La determinación de las medidas de coerción contra Edwin de los Santos Guerrero, un agente de la Policía Nacional de 23 años, ha sido reprogramada para este viernes. Se le imputa la responsabilidad en el fallecimiento de Wilmery Ramírez Sánchez, una joven de catorce años que sufrió un impacto de bala en la cabeza dentro de una residencia en el área de Mendoza, Santo Domingo Este.
Tras el aplazamiento, la madre de Wilmery abandonó la sala judicial visiblemente consternada y llorando. Con gran pesar, declaró que le resultó insoportable ver el rostro del individuo señalado como responsable de la pérdida de su hija.

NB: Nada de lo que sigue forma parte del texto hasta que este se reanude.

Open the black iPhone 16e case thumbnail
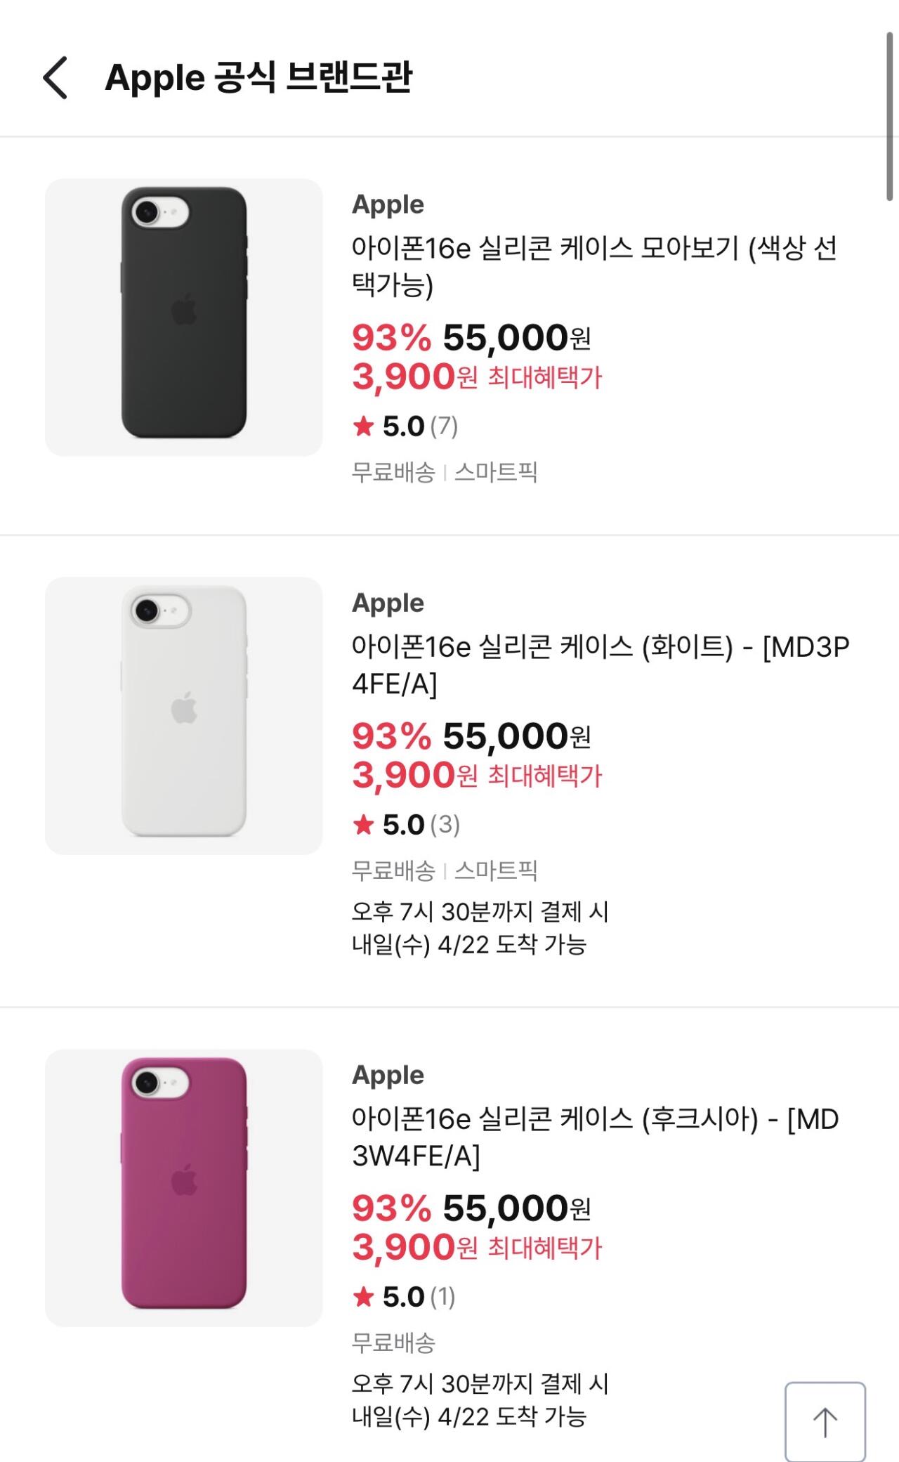This screenshot has height=1462, width=899. pyautogui.click(x=184, y=317)
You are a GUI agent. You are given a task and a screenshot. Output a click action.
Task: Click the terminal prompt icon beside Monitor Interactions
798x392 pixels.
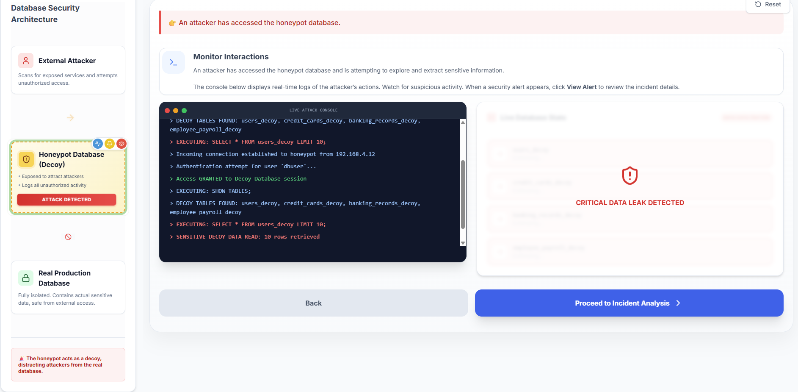[174, 62]
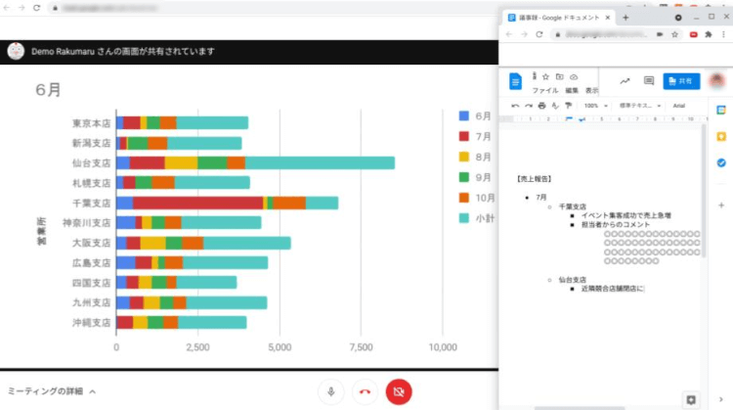Click the undo arrow in Docs toolbar

point(515,106)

El incidente tuvo lugar durante la tarde del domingo en una propiedad localizada en la calle 4 del sector Mendoza. Según Juan Francisco Núñez Canelo, tío de la adolescente, el agente presuntamente habría solicitado un servicio de mototaxi para que Wilmery se dirigiera a la vivienda. El pariente afirmó que, una vez en el sitio, la adolescente recibió un disparo en la frente.
Núñez Canelo agregó que, después de lo sucedido, De los Santos Guerrero supuestamente contactó a su padre, quien posteriormente lo entregó a las autoridades. Estas declaraciones corresponden a la versión proporcionada por los allegados, mientras el Ministerio Público sigue adelante con las pesquisas para establecer con precisión las circunstancias en las que se produjo el deceso.

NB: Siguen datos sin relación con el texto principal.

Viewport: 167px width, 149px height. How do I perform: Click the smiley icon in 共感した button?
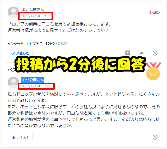tap(13, 53)
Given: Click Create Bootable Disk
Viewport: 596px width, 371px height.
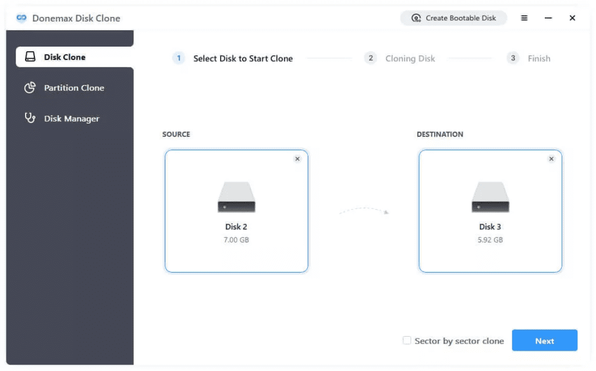Looking at the screenshot, I should 453,18.
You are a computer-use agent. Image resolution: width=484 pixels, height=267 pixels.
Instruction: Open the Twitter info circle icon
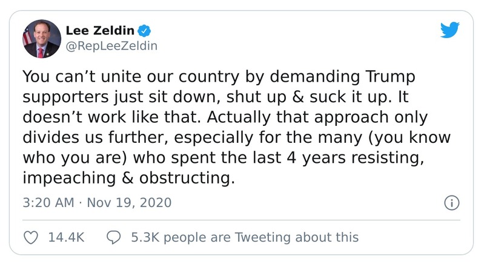tap(451, 202)
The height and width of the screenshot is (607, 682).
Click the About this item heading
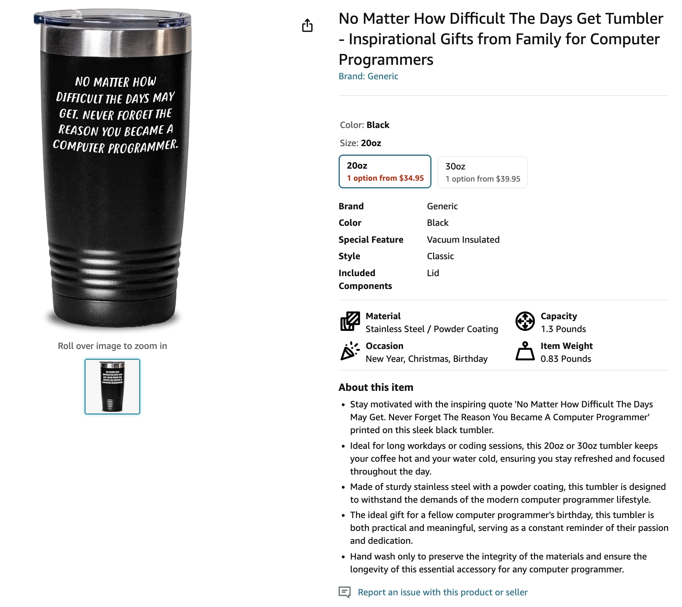(x=376, y=387)
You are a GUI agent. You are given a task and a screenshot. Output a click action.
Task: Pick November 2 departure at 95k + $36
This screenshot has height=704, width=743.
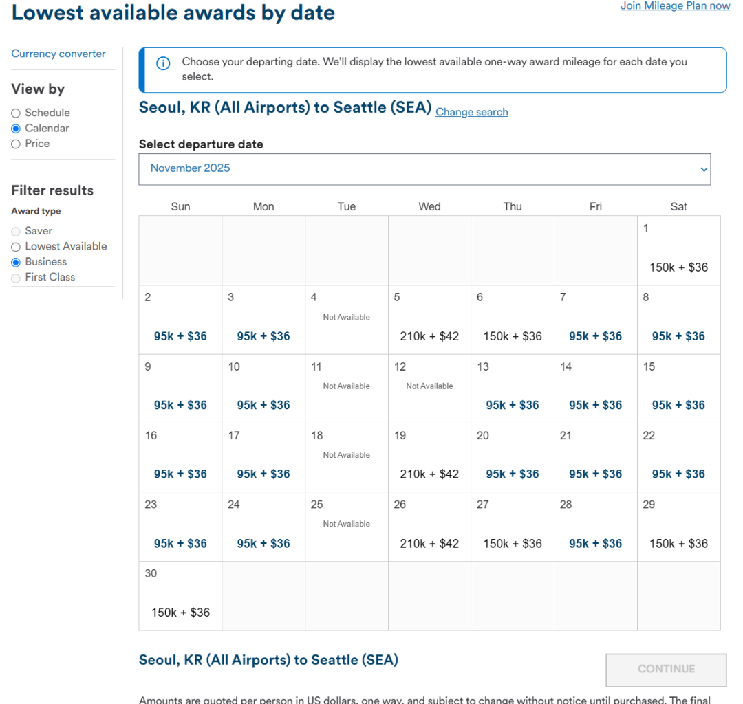(x=180, y=336)
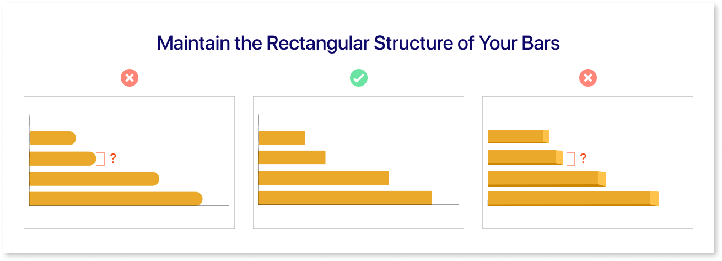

El imputado Edwin de los Santos Guerrero tiene veintitrés años y es parte de la Policía Nacional. De acuerdo con la información preliminar, presuntamente mantenía un vínculo sentimental con la joven. El agente permanece bajo custodia y ha sido puesto a disposición del Ministerio Público para responder por el acto que se le atribuye. Como parte de las diligencias, las autoridades incautaron su arma reglamentaria, una pistola CZ P-10 C de calibre 9 milímetros, la cual se encuentra bajo el control de los investigadores para los análisis periciales pertinentes.
El portavoz de la Policía Nacional, coronel Diego Pesqueira, comunicó que las indagaciones prosiguen con el fin de determinar las condiciones del suceso y establecer las responsabilidades correspondientes. Mientras el proceso legal avanza, los familiares de Wilmery Ramírez Sánchez continúan exigiendo justicia por la muerte de la adolescente.